Subject: [RFC 4/5] ARM: P2V: introduce phys_to_virt/virt_to_phys runtime patching

This idea came from Nicolas, Eric Miao produced an initial version, which was then rewritten into this.

Patch the physical to virtual translations at runtime. As we modify the code, this makes it incompatible with XIP kernels, but on allows is to achieve this with minimal loss of performance.

As many translations are of the form:

    physical = virtual + (PHYS_OFFSET - PAGE_OFFSET)
    virtual = physical - (PHYS_OFFSET - PAGE_OFFSET)

we generate an 'add' instruction for __virt_to_phys(), and a 'sub' instruction for __phys_to_virt().
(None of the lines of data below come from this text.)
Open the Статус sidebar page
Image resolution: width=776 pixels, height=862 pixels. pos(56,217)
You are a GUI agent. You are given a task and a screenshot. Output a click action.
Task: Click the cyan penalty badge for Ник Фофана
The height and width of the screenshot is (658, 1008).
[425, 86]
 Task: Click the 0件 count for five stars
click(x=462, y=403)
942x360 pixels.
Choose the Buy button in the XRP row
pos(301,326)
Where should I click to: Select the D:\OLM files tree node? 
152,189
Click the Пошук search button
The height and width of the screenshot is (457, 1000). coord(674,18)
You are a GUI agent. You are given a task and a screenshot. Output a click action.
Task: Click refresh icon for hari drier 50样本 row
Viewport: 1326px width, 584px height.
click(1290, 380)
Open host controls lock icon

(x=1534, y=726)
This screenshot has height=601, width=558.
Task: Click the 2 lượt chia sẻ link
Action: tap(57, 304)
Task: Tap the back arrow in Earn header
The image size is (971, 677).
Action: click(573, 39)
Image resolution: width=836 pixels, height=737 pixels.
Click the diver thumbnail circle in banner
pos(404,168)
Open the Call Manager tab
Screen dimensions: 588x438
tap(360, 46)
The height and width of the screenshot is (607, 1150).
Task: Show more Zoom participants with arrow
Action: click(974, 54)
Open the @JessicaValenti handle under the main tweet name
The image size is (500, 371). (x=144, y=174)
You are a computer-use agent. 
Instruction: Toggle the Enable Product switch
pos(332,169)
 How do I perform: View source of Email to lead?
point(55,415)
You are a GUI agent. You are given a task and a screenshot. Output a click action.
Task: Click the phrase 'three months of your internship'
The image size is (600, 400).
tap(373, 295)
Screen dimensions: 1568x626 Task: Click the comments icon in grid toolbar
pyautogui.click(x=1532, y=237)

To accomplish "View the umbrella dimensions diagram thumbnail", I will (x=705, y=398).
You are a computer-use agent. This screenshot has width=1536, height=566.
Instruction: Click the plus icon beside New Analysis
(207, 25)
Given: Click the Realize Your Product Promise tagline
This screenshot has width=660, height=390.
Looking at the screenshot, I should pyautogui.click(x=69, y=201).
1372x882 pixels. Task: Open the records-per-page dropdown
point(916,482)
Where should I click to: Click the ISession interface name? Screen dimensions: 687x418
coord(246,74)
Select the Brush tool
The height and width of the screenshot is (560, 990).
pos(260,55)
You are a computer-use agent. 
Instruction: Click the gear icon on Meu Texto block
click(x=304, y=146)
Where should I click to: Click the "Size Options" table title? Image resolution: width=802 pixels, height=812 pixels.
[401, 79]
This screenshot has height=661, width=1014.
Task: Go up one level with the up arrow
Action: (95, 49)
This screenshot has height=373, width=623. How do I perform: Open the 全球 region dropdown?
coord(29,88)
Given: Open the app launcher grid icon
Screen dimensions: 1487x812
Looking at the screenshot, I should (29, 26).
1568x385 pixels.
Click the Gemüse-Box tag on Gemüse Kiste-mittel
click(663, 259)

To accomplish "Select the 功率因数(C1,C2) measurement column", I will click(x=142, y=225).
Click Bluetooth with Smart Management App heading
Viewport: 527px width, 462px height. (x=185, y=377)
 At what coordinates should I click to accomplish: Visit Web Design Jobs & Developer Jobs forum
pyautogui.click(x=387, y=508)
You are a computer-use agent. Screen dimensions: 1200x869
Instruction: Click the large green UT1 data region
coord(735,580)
We calculate at run time (PHYS_OFFSET

  • PAGE_OFFSET) by comparing the address prior to MMU initialization with where it should be once the MMU has been initialized, and place this constant into the above add/sub instructions.

Once we have (PHYS_OFFSET - PAGE_OFFSET), we can calcuate the real PHYS_OFFSET as PAGE_OFFSET is a build-time constant, and save this for the C-mode PHYS_OFFSET variable definition to use.

At present, we are unable to support Realview with Sparsemem enabled as this uses a complex mapping function, and MSM as this requires a constant which will not fit in our math instruction.

Signed-off-by: Russell King [email protected]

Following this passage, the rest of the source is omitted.